8 Auspicious Tipples for the New Year!

Chin up, drink up, and usher in the Year of the Ox with these quirky cocktails from eight of the best bars on the island!

In the great celestial race that shaped the Chinese zodiac as we know it, the Ox came second. Having kindly offered a ride to the rat, our bovine beauty with a heart of gold was only usurped by its freeloading companion at the very last second. 2020 may have epitomised the rat’s unpredictable nature, but 2021, the Year of the Ox, promises stability and nourishment. And we have just the thing to christen it: tipples that are as reliable as they are sustaining for the mind! Look no further than these eight bars and their Chinese New Year-inspired cocktails. Whether they feature bak kwa or pineapple, Indian sherry or London Dry gin, these bevvies are the perfect way to herald a new year!


Rolling for Prosperity (Image courtesy of Junior the Pocket Bar)

This 25-seater at Ann Siang Hill rotates cocktail concepts every six months. And this February, they are debuting a Chinese New Year pop-up in collaboration with cognac champagne brand Rémy Martin. Their fan favourite, Rolling for Prosperity, mixes velvety Rémy Martin VSOP with spiced brown butter rum, pineapple, and lemon. It encapsulates the flavour of pineapple tarts and, lest you forget what they look like, comes with one as well. Another highlight is their Ang Bao Na Lai, inspired by none other than the coveted red envelope. With a base of The Botanist Dry Gin – coupled with lychee, grapefruit, lemon, rose, and strawberry dust garnish – the cocktail packs a powerful and refreshing, for a lack of a better word, punch.
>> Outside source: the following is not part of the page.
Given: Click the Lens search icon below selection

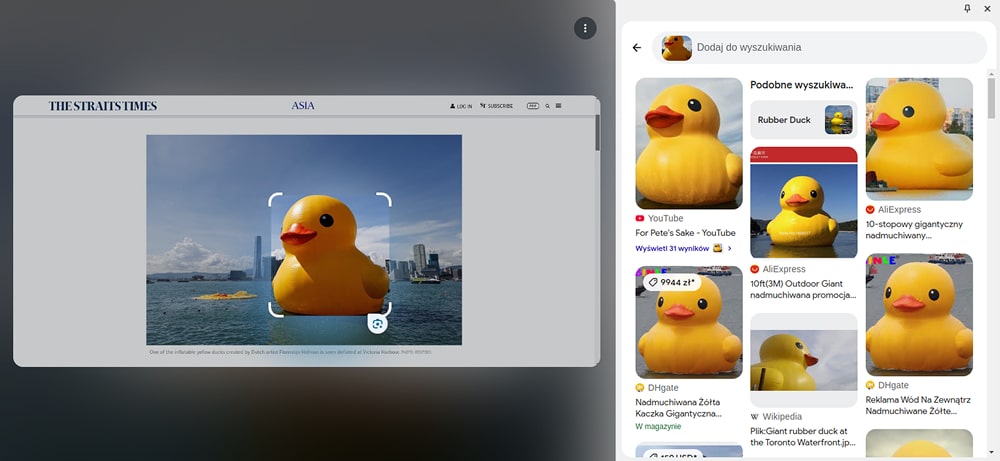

For more information, visit juniorthepocketbar.com


(Image courtesy of Nutmeg & Clove)

Nutmeg & Clove is an Ann Siang Hill speakeasy with a commitment to local flavours. And, though it is no easy feat, its latest Chinese New Year menu may just change our minds about rodents! Their cocktails are zodiac-themed, ranging from the Japanese-style Rat-A-Boy (Rat) – with sake, Islay malt whisky, hojicha, bread cream, and pecorino; to the milky and bubbly Paw-Paw-Ya (Dog), featuring white rum, gin, and papaya. Their 肥牛 (Ox) or ‘fat cow’, however, is the series’ showstopper, with bold spirits and even bolder spices. The daring drink includes blended malt, house-blended vermouth, coriander, ginger, star anise, cinnamon, cloves, and even wagyu fat.

For more information, visit nutmegclove.com


Columbus Park (Image courtesy of Manhattan)

You can always count on Manhattan to bring sexy back to Regent Singapore. With dim gold lighting, brass-rimmed tables, and plush maroon carpeting, it may very well be New York in all its glory. And even its libations are similarly inspired. The Columbus Park, whose namesake is a popular space for New York’s Asian community, is a love letter to pineapple tarts – the beloved Chinese New Year cookie. Those with a sweet tooth will surely be satisfied by the combination of Chivas 13 Sherry Cask, dry vermouth, Cointreau, house-made pandan syrup, koko kanu, and caramelised pineapples.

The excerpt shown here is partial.